■ Task prompt
Your answer should repeat exactly the lines from the one holding "Screenshot is 211x2576." through the end of the data, and it should contain no pictures.

■ Information supplied
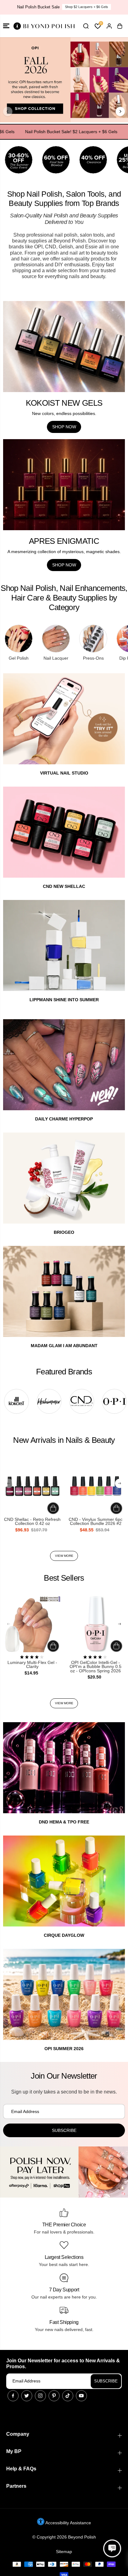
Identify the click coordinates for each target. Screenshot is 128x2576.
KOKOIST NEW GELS (64, 403)
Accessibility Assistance (67, 2522)
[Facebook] (13, 2396)
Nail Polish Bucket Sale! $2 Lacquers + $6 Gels (55, 131)
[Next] (120, 111)
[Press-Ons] (93, 639)
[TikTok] (68, 2396)
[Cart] (119, 26)
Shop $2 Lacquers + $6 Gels (86, 7)
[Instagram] (40, 2396)
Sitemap (64, 2551)
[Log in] (109, 26)
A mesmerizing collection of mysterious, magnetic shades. (64, 551)
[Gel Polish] (19, 639)
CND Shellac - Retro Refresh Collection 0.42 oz (32, 1521)
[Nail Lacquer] (56, 639)
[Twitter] (27, 2396)
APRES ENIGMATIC (64, 541)
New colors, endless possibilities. (64, 413)
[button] (6, 26)
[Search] (85, 26)
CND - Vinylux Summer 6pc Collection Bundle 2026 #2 (95, 1521)
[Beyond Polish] (43, 26)
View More (64, 1555)
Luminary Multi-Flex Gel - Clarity (32, 1665)
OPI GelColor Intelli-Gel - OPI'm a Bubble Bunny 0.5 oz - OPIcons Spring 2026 (95, 1667)
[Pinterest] (54, 2396)
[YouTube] (81, 2396)
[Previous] (7, 111)
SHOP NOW (64, 426)
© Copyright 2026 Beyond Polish (64, 2537)
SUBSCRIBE (106, 2381)
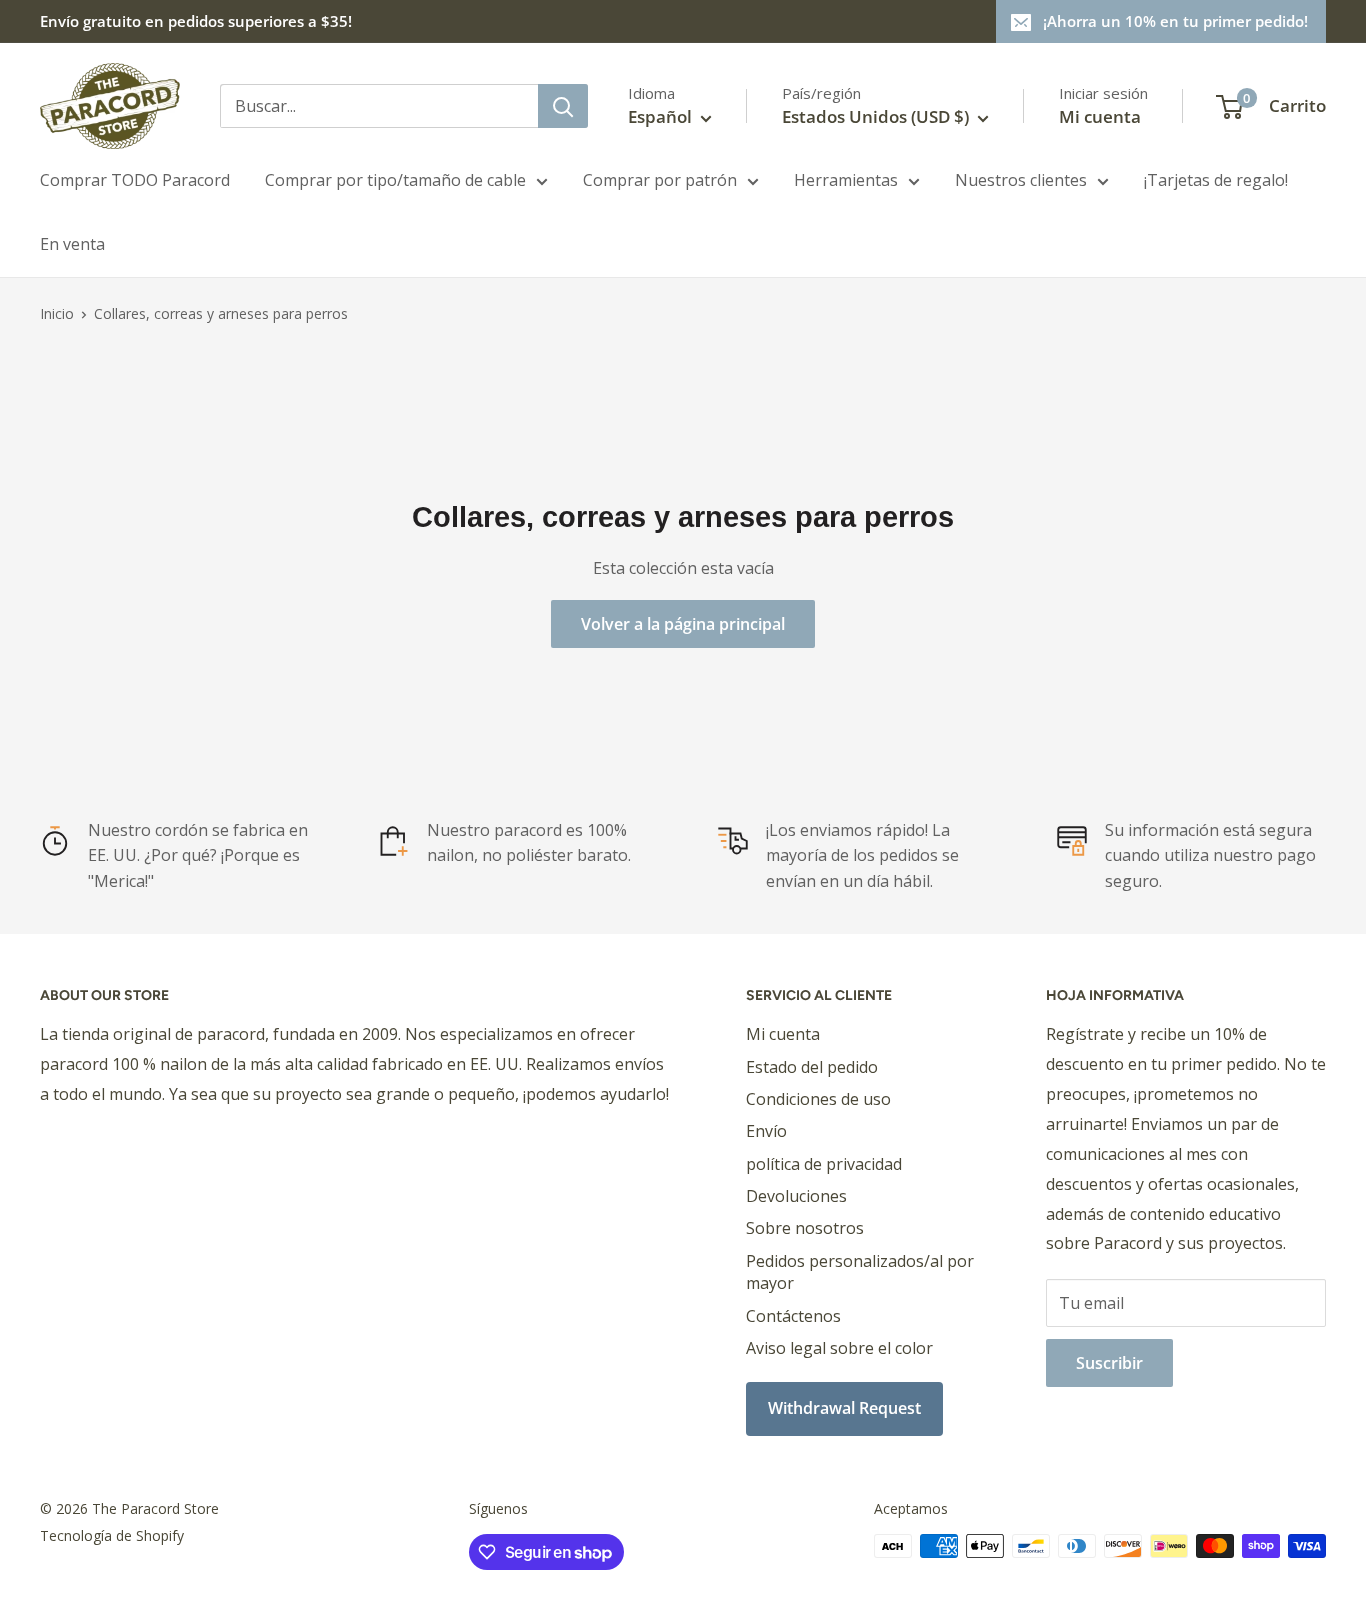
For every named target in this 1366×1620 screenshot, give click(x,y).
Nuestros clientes (1021, 180)
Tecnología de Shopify (112, 1535)
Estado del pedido (812, 1067)
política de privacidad (824, 1164)
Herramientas (846, 180)
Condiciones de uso (818, 1099)
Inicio (57, 313)
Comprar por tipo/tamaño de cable (395, 180)
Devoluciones (796, 1196)
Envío (766, 1131)
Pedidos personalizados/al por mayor (860, 1272)
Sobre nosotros (805, 1228)
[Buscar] (563, 106)
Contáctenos (793, 1316)
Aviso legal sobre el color (839, 1348)
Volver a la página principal (683, 624)
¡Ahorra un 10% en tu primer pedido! (1175, 21)
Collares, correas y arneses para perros (221, 313)
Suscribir (1109, 1363)
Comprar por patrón (660, 180)
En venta (72, 244)
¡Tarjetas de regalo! (1216, 180)
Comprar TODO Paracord (135, 180)
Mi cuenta (1100, 116)
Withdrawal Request (844, 1408)
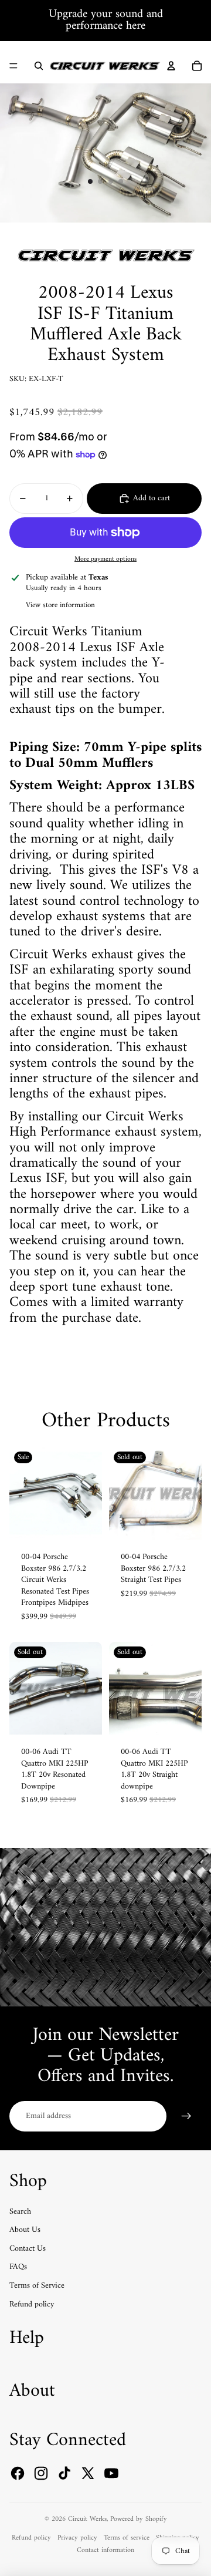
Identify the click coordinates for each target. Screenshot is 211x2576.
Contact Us (27, 2248)
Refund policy (31, 2304)
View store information (60, 605)
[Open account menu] (171, 66)
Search (20, 2211)
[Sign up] (186, 2116)
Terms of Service (36, 2285)
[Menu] (13, 65)
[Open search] (39, 66)
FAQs (18, 2267)
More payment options (105, 559)
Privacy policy (77, 2538)
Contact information (105, 2550)
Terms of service (126, 2538)
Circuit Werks (87, 2519)
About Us (24, 2230)
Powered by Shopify (138, 2519)
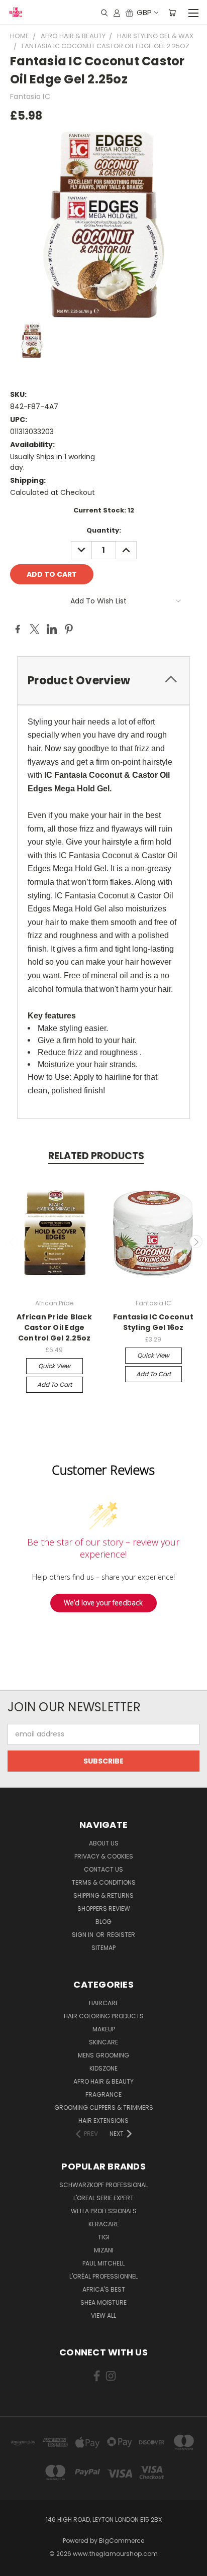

■ Task answer
Identify the click coordinates for each target. Screenshot is 211x2576.
Contact Us (27, 2248)
Refund policy (31, 2304)
View store information (60, 605)
[Open account menu] (171, 66)
Search (20, 2211)
[Sign up] (186, 2116)
Terms of Service (36, 2285)
[Menu] (13, 65)
[Open search] (39, 66)
FAQs (18, 2267)
More payment options (105, 559)
Privacy policy (77, 2538)
Contact information (105, 2550)
Terms of service (126, 2538)
Circuit Werks (87, 2519)
About Us (24, 2230)
Powered by Shopify (138, 2519)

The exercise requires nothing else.